● **Exercise goal**:
Write out each record exactly as it stands. No pictures belong in the copy.

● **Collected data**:
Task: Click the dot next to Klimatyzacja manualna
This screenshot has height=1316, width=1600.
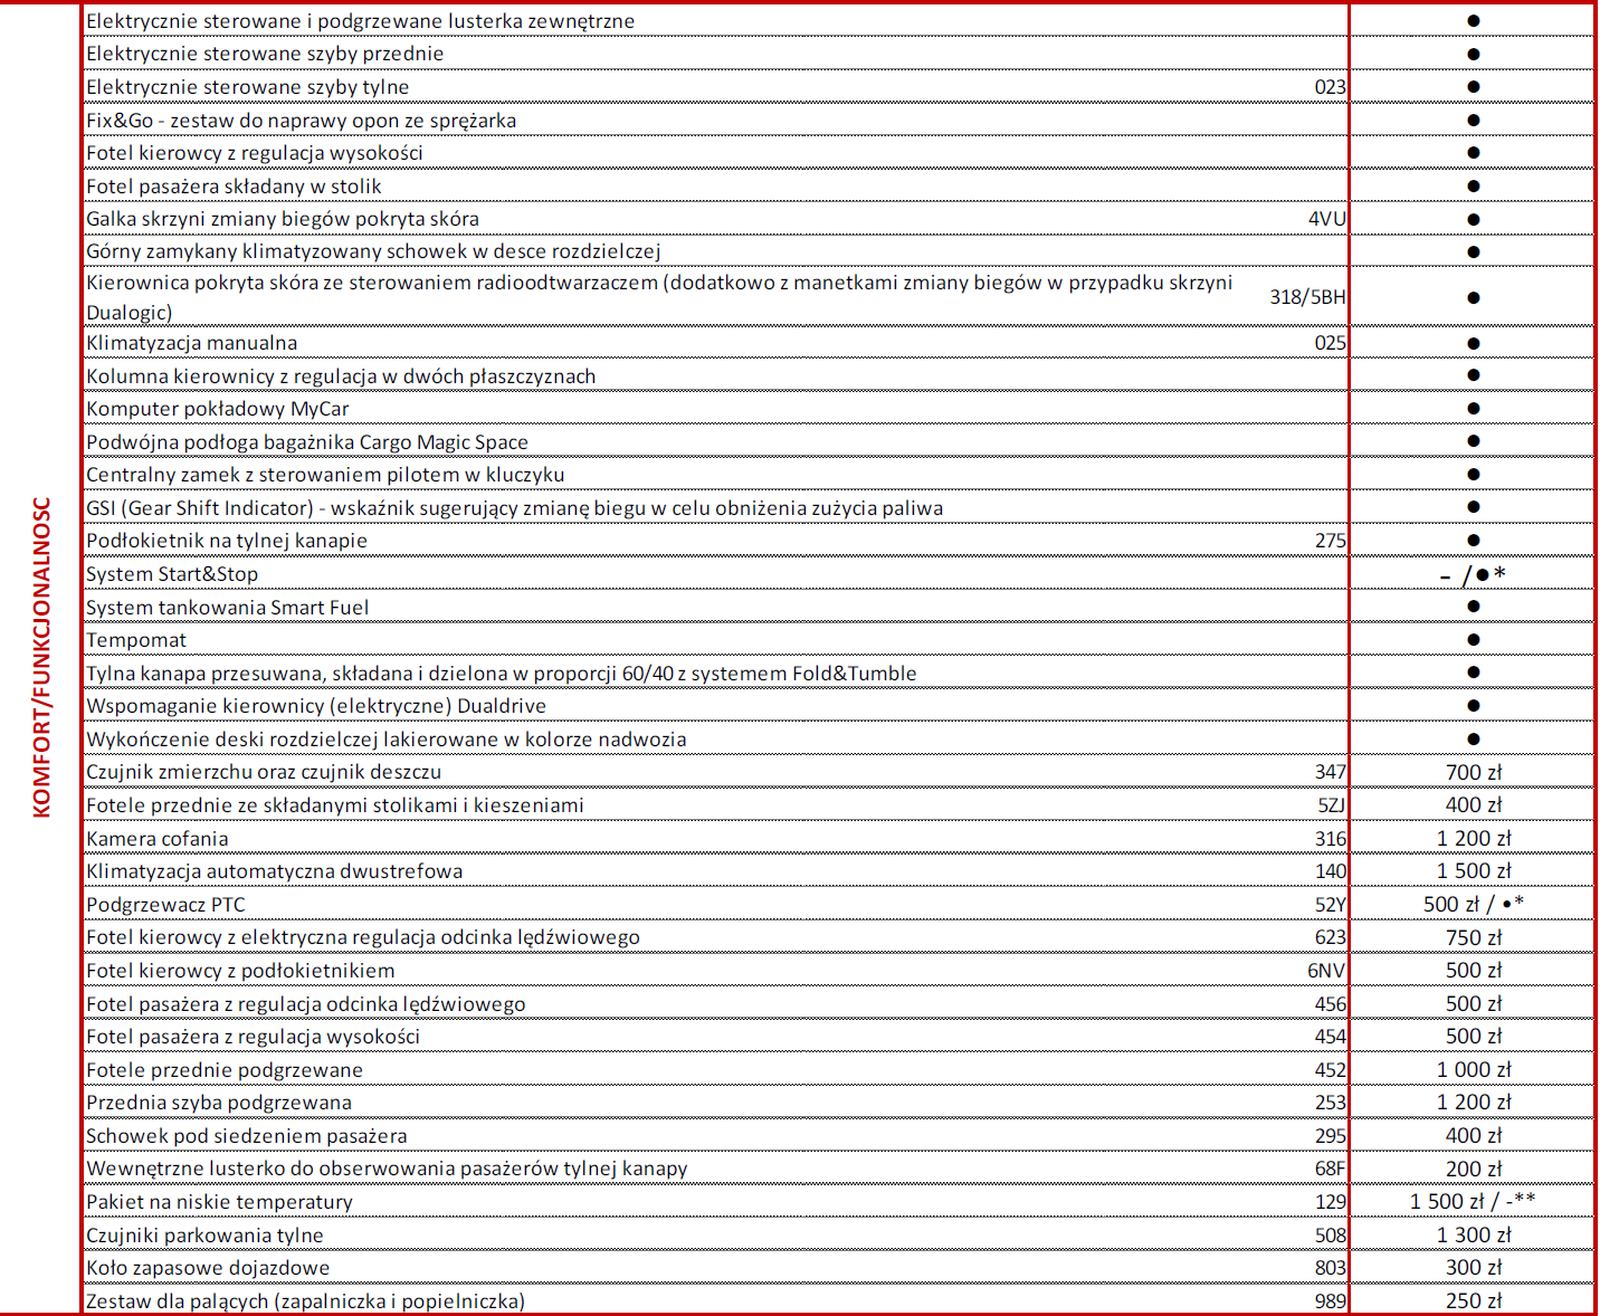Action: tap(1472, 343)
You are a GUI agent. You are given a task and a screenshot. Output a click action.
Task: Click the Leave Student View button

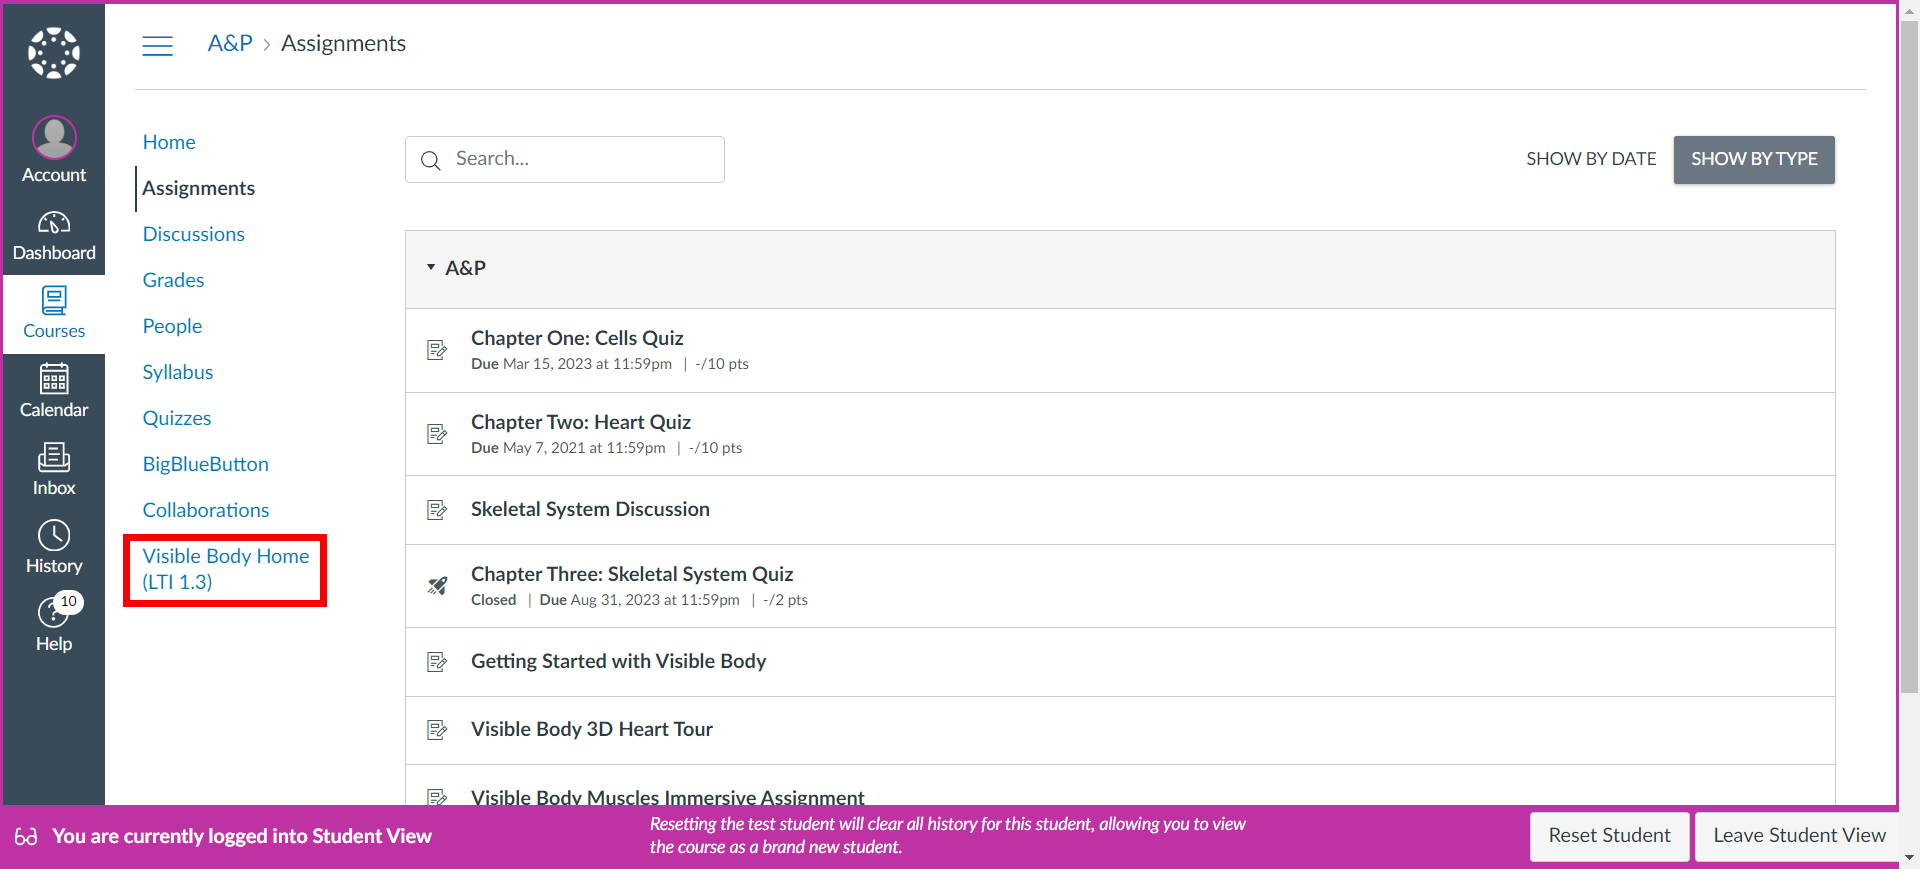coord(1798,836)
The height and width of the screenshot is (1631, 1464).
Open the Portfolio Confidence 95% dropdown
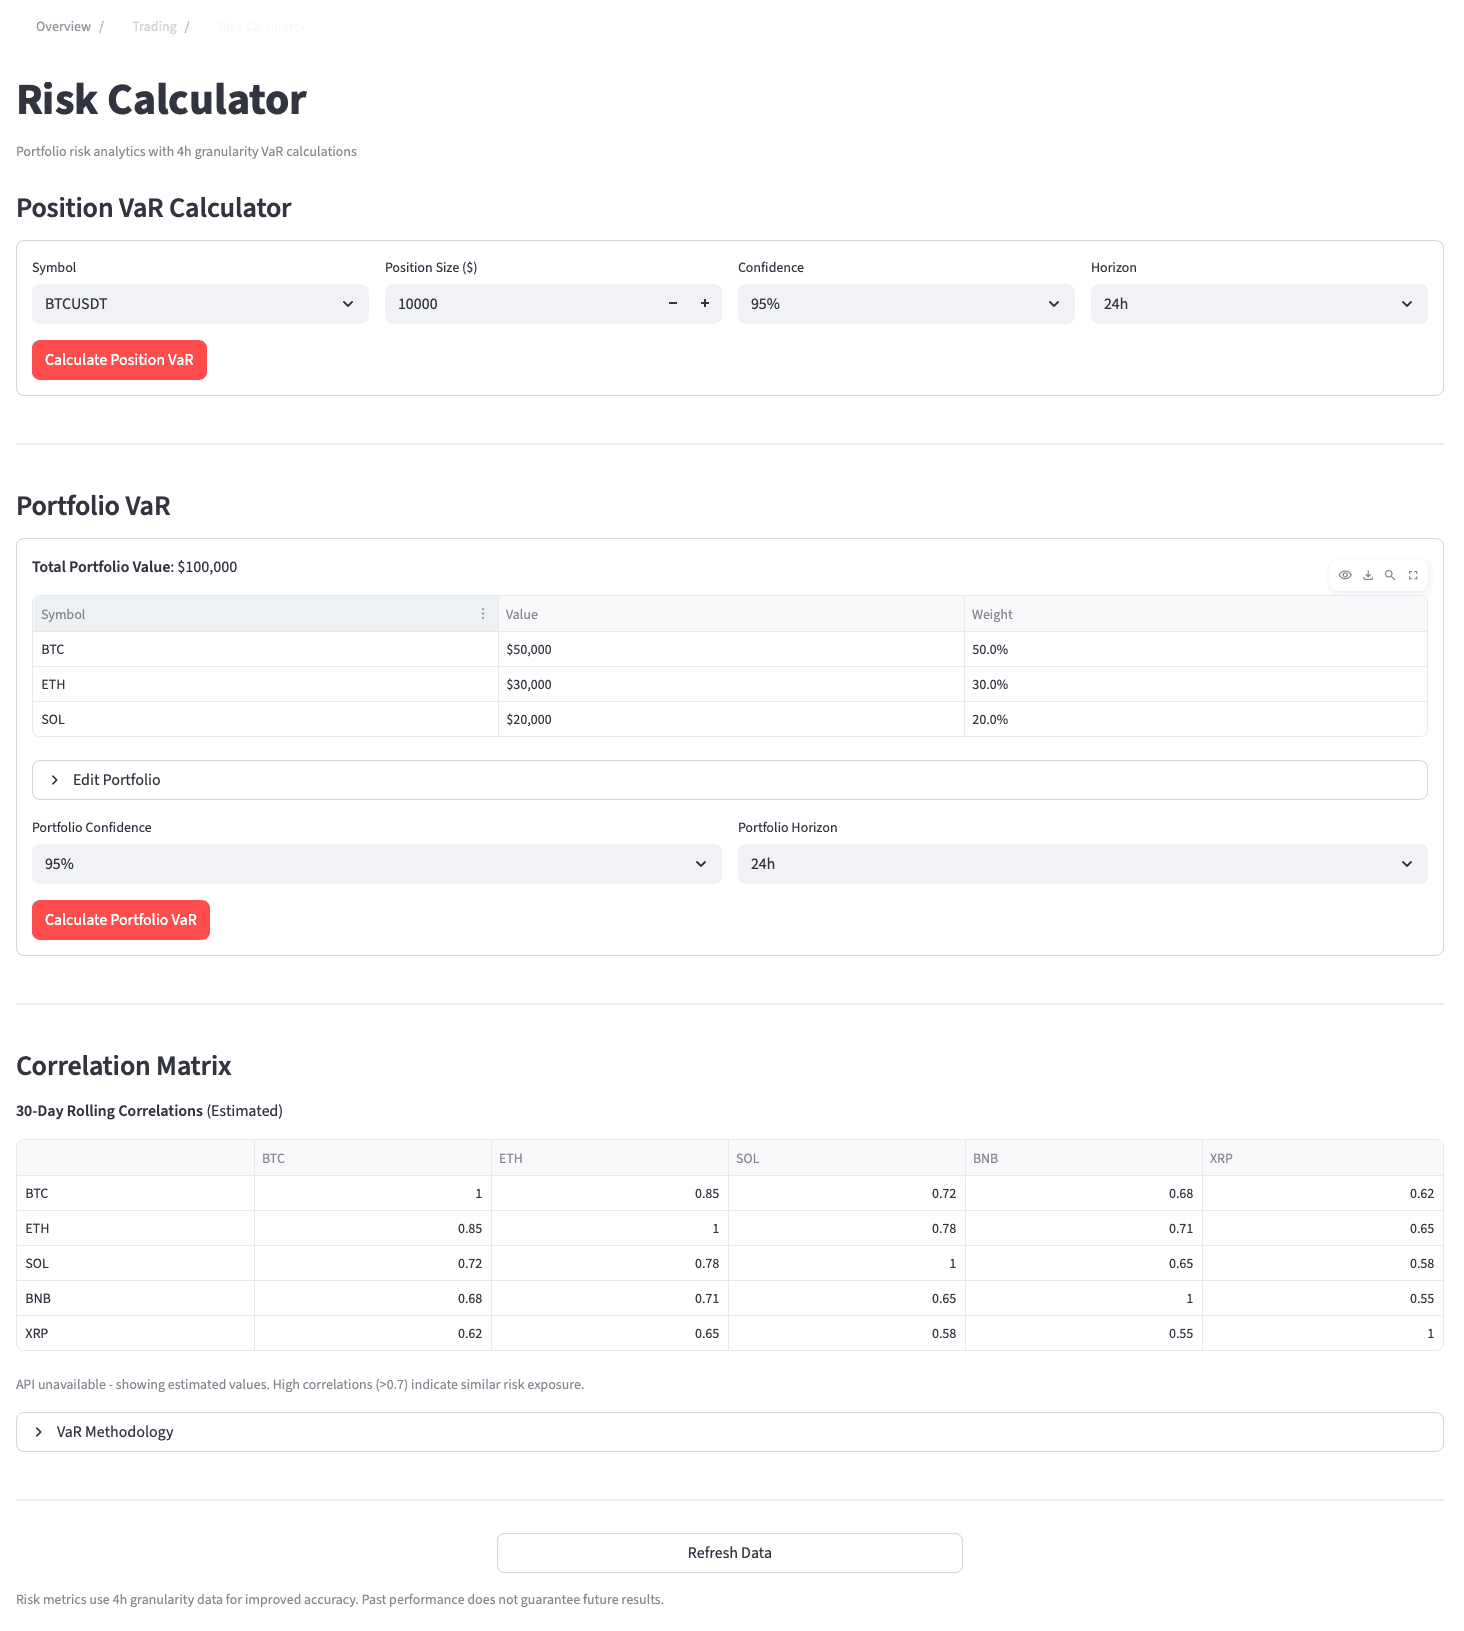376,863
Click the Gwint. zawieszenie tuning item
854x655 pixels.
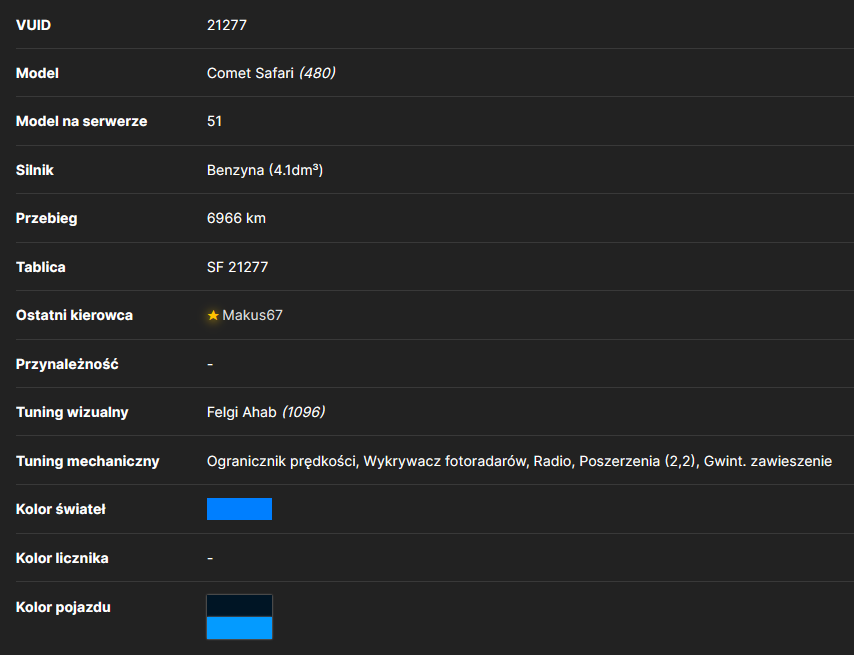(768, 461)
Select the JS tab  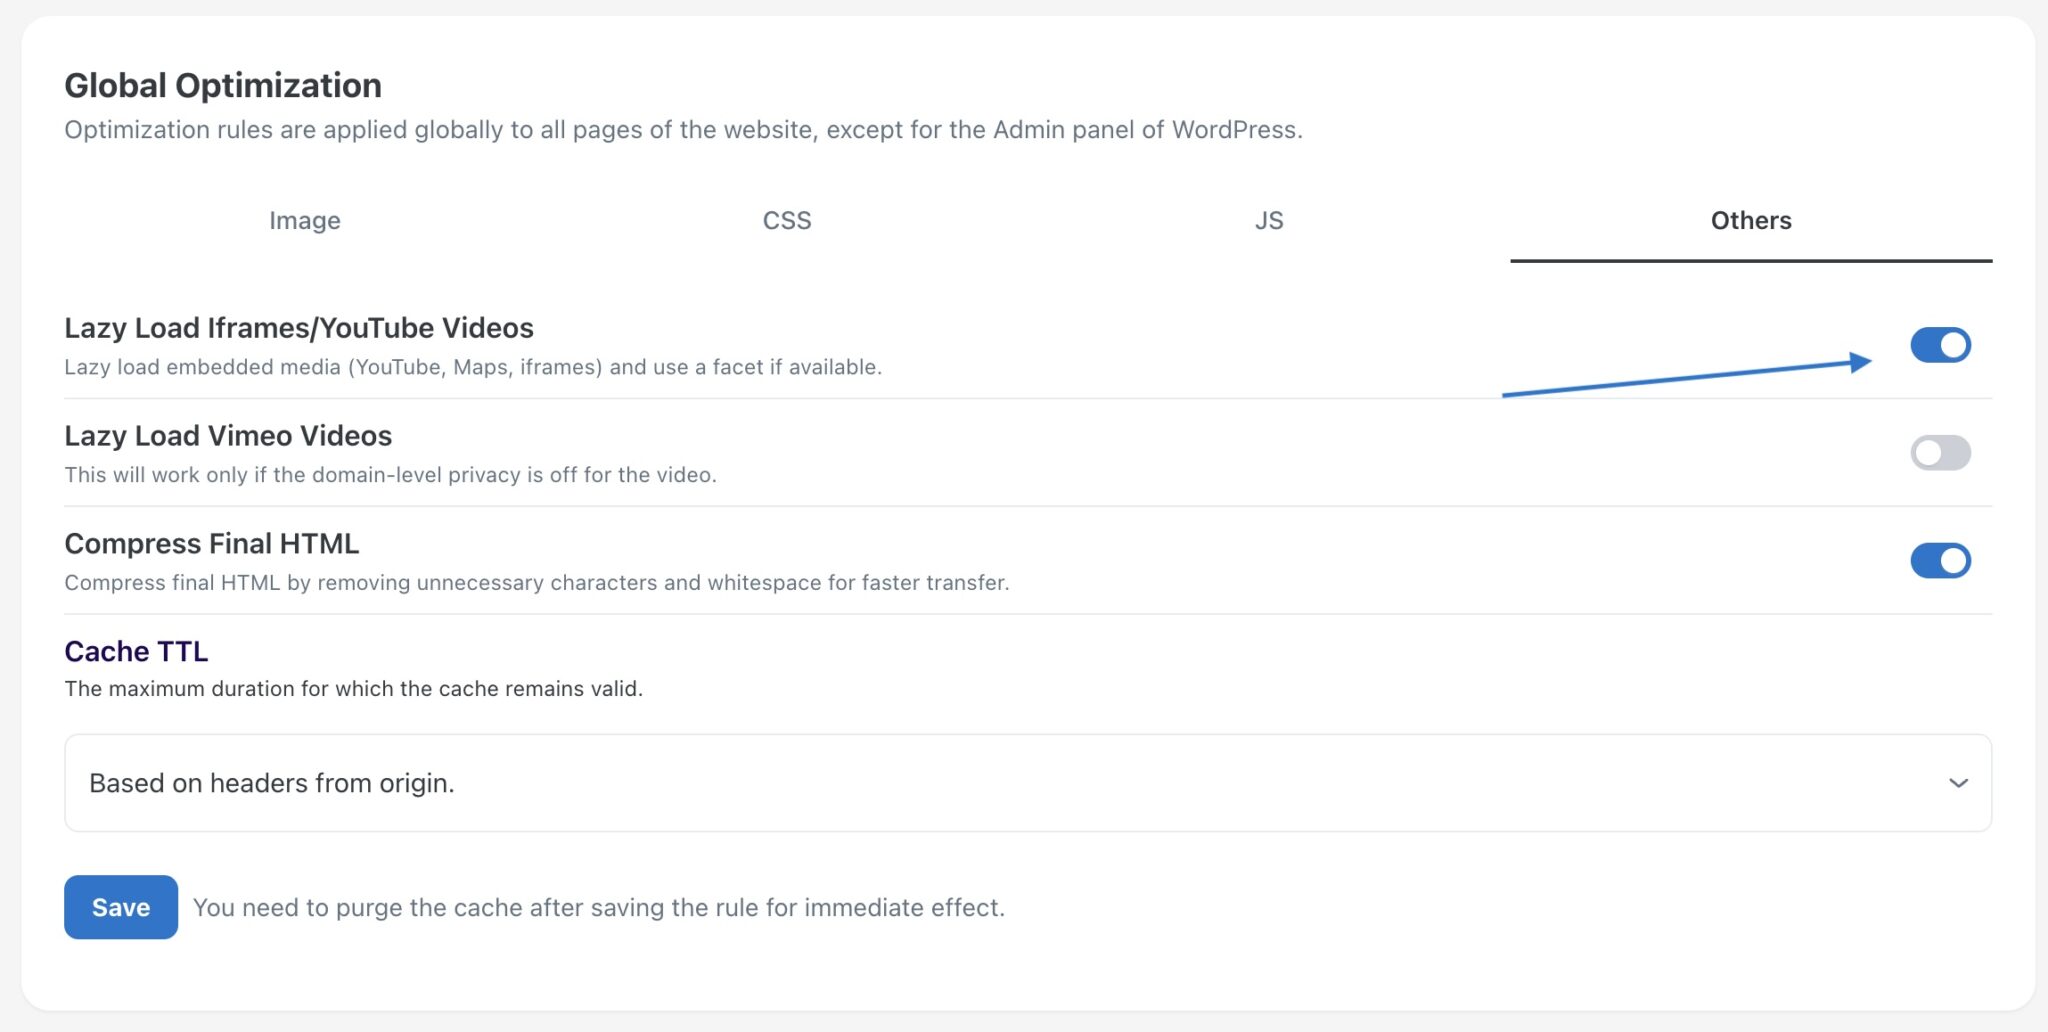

● **Exercise response**:
Task: Click the dot next to Klimatyzacja manualna
This screenshot has height=1316, width=1600.
Action: tap(1472, 343)
You are a GUI agent. You are given a task and a screenshot. Output a click action.
Task: Click the Leave Student View button

coord(1798,836)
The height and width of the screenshot is (1631, 1464).
Open the Portfolio Confidence 95% dropdown
376,863
Click the Gwint. zawieszenie tuning item
854x655 pixels.
(768, 461)
Select the JS tab  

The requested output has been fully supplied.